X-ray inspection can find:
1 erosion of the bone, widening of the joint space, and expansion of the bone substrate of the distal (toe) joint.
2 The distal finger (toe) bone is dissolved.
3 Osteolysis, especially the dissolution of the phalanges, can result in a "cup pencil" appearance or a "fishtail" deformity.
4 arthritis and spondylitis (same performance as ankylosing spondylitis), these findings are very helpful in the diagnosis of this disease.
Diagnosis
Diagnosis and diagnosis of psoriatic arthritis and its associated uveitis
Arthritis should be differentiated from other seronegative vertebral arthritis (ankylosing spondylitis, Reiter syndrome, inflammatory bowel disease). This type of identification is generally not difficult. Skin lesions of psoriatic arthritis are several other types. No, acute anterior uveitis associated with psoriatic arthritis is easily differentiated from acute anterior uveitis caused by several types described above.

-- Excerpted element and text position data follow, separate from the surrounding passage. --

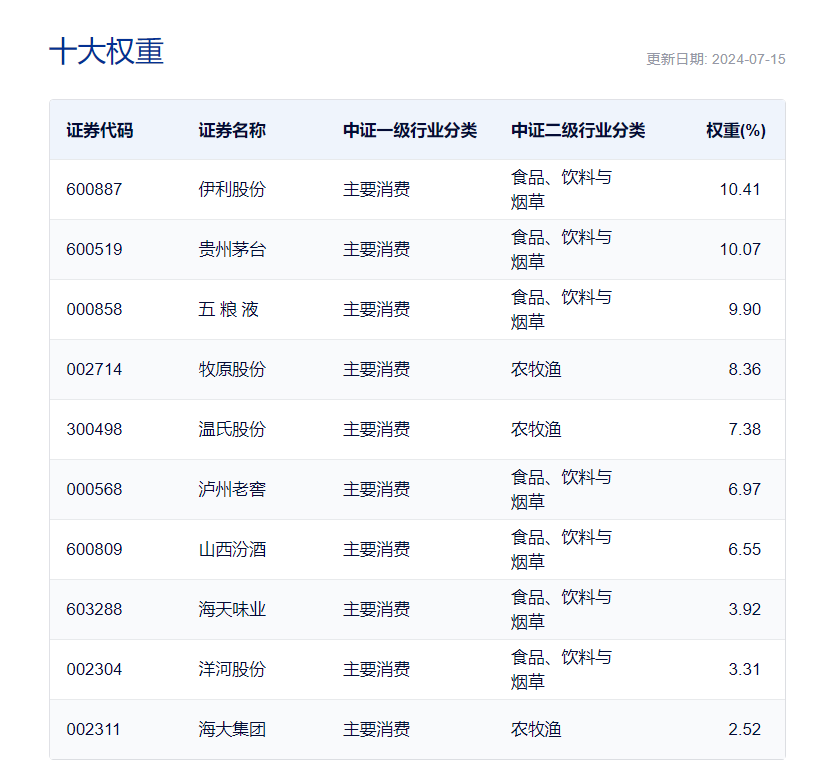
Task: Click the 更新日期 2024-07-15 label
Action: coord(716,59)
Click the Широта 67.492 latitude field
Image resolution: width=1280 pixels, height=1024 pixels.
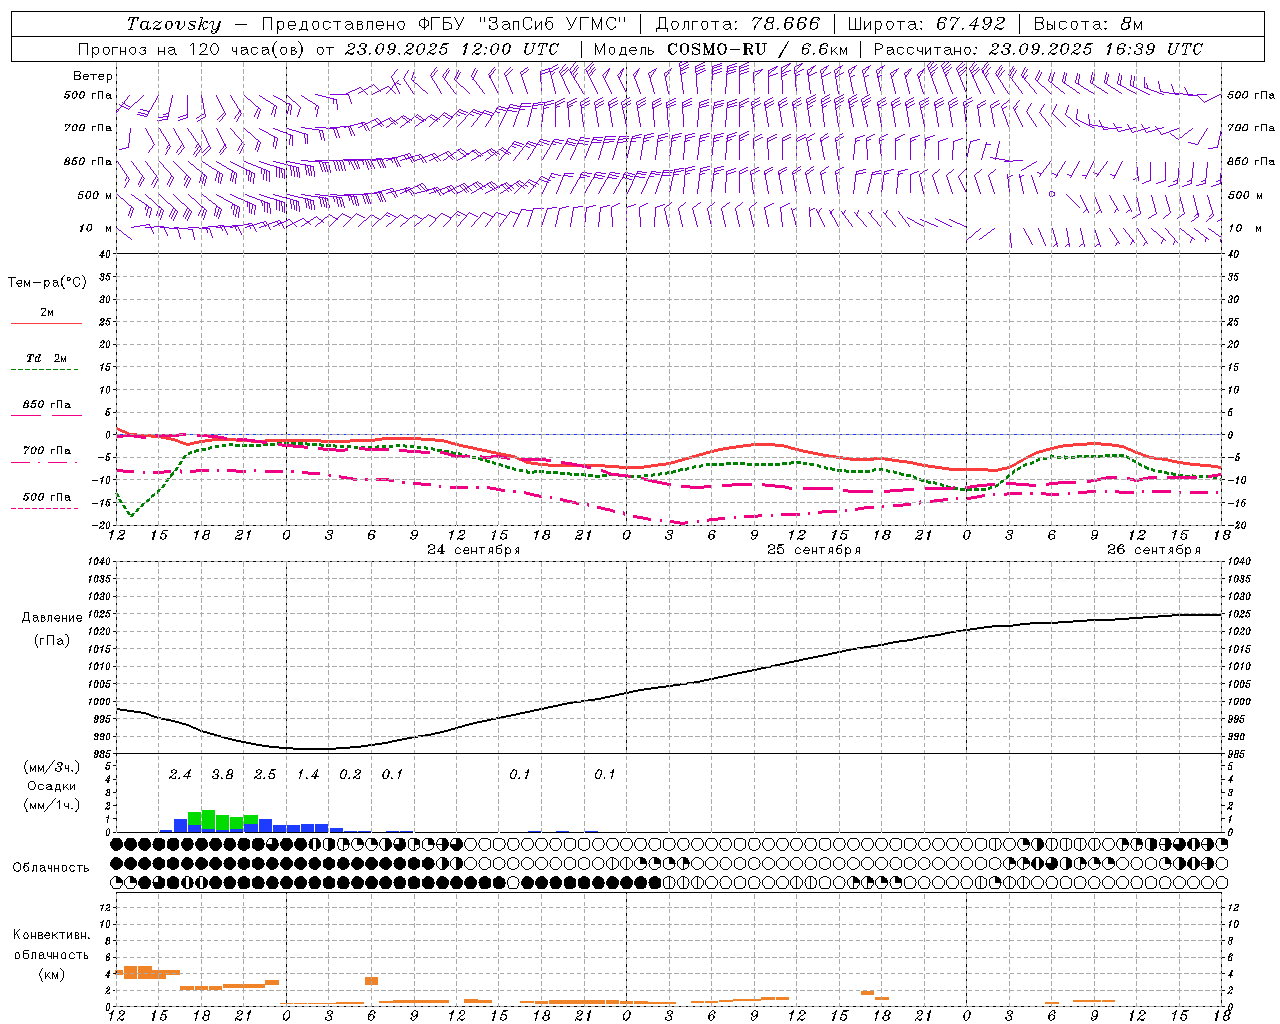(x=926, y=24)
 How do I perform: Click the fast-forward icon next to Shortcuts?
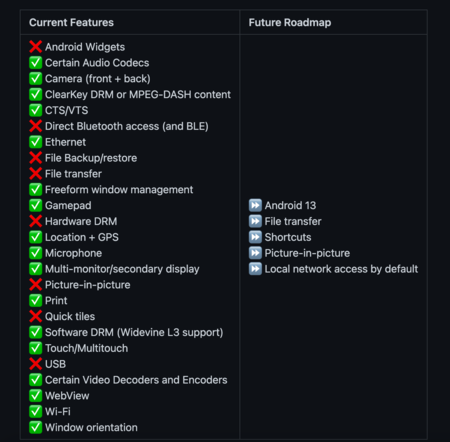[255, 237]
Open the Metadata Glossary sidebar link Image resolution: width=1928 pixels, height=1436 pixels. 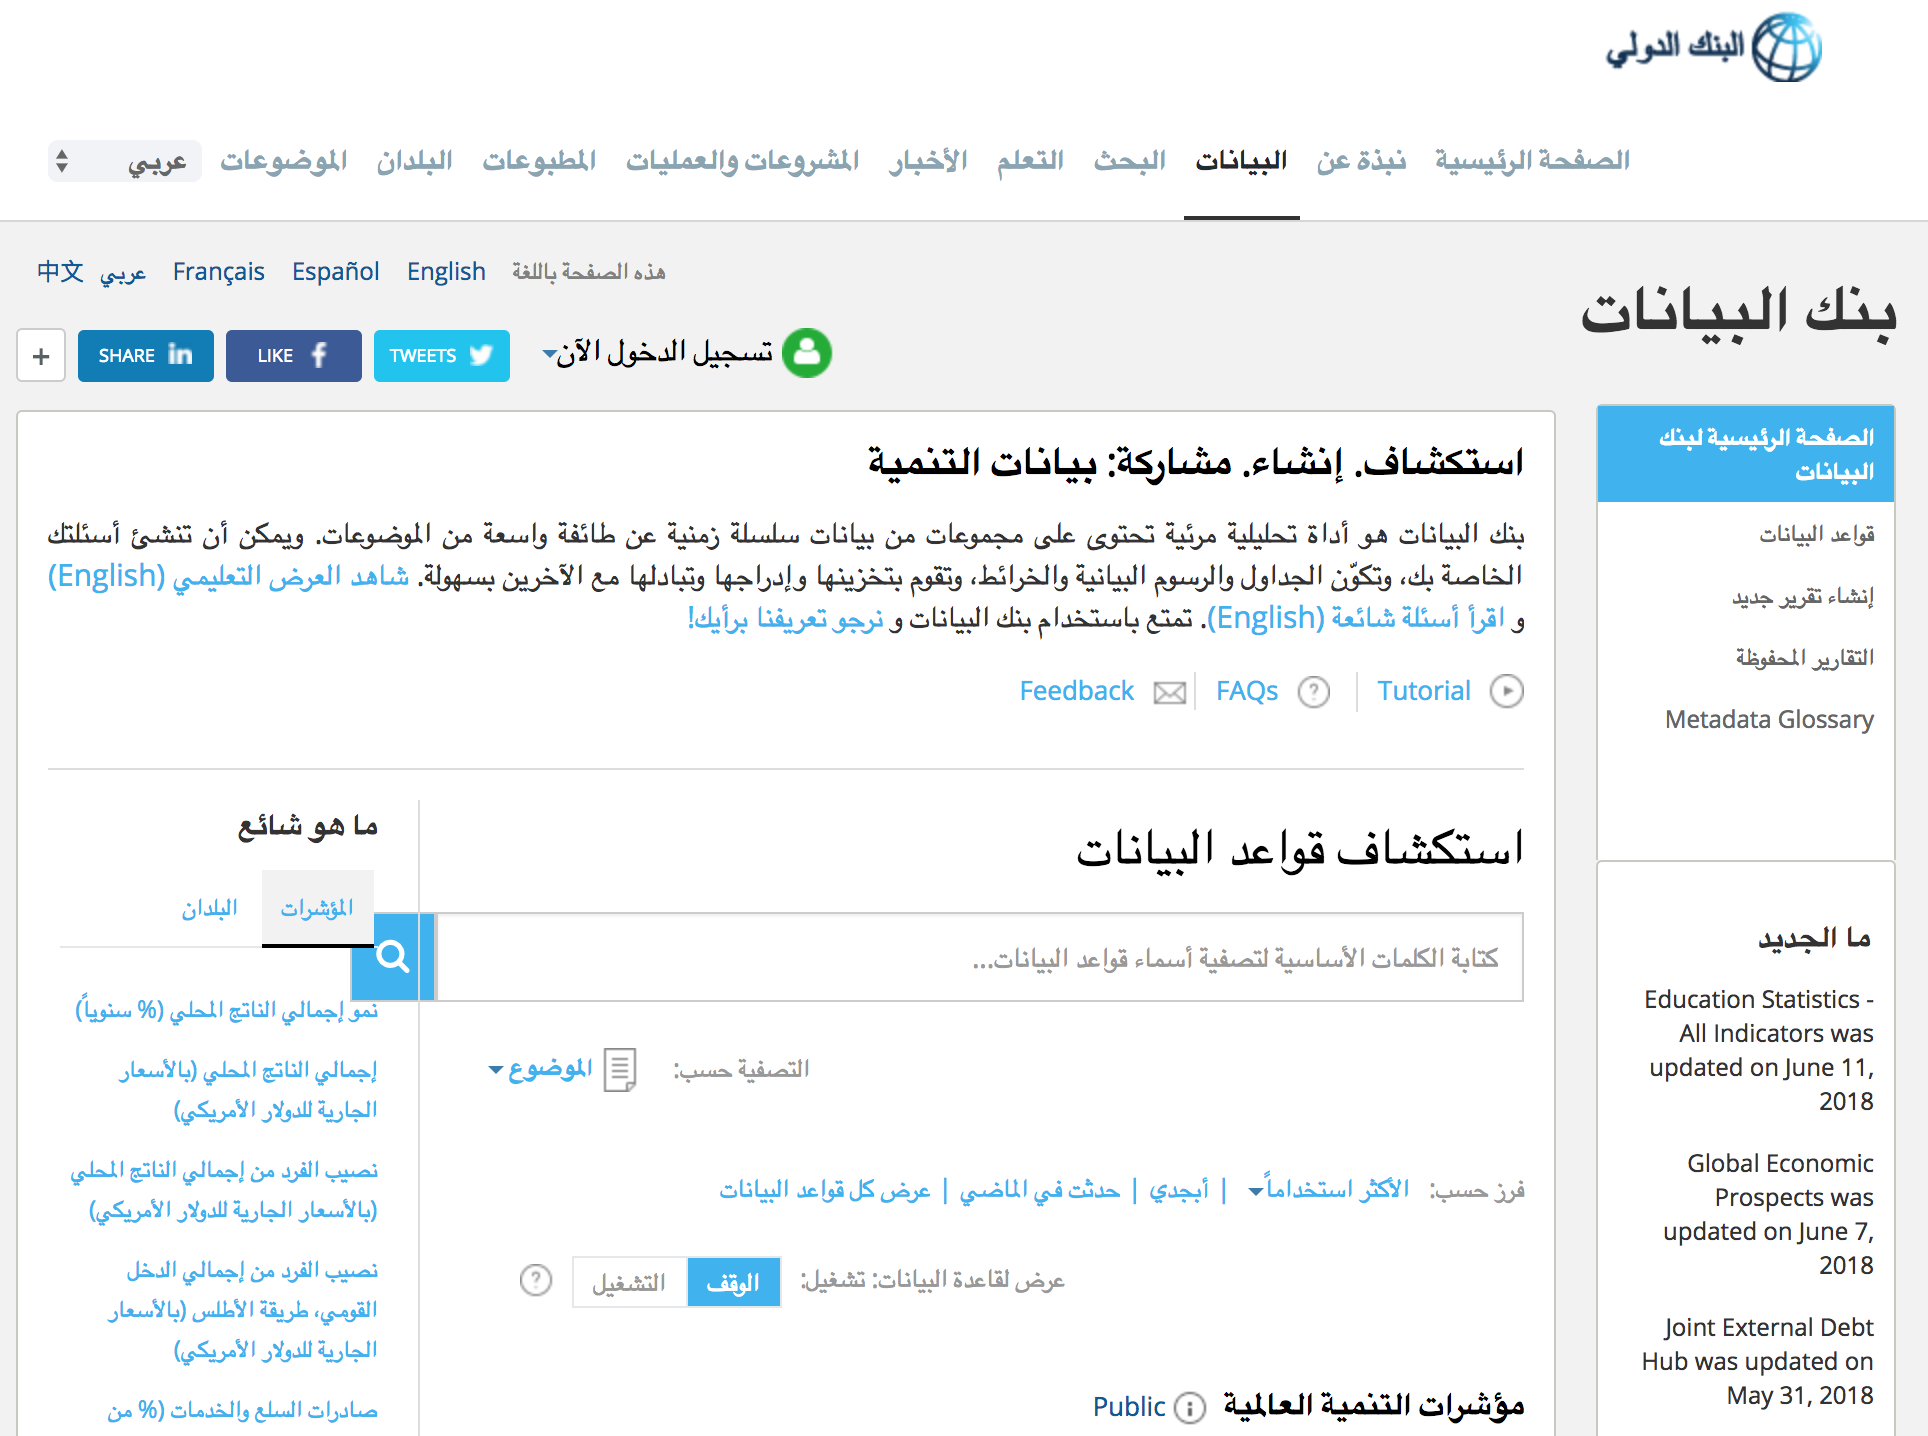pos(1768,720)
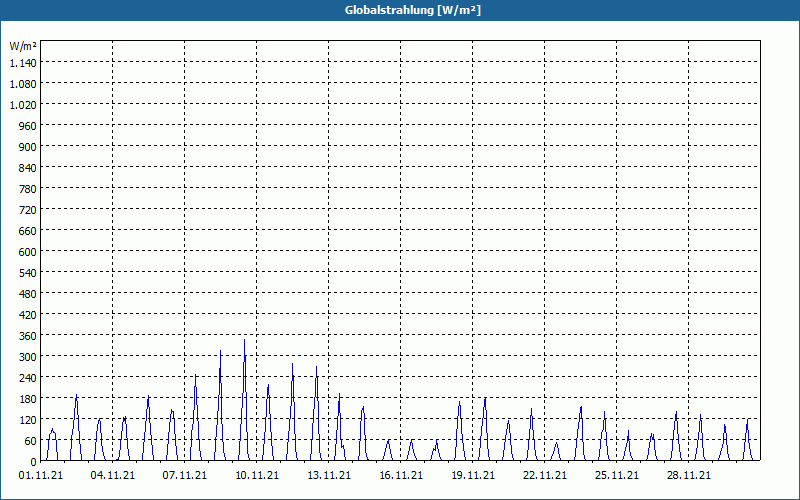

Behcet's disease can also cause arthritis, skin lesions and acute anterior uveitis, but the affected arthritis is mostly large joints, no joint deformation, skin lesions are mostly nodular erythema, acne-like rash, eye performance in addition to acute anterior grapes In addition to membranous inflammation, there are often changes in retinitis, retinal vasculitis, and these characteristics are easily distinguished from acute anterior uveitis associated with psoriatic arthritis.
Scleritis associated with psoriatic arthritis should be differentiated from other diseases such as Reiter syndrome, inflammatory bowel disease, rheumatoid arthritis, etc. According to the history and clinical manifestations, it is generally not difficult to identify.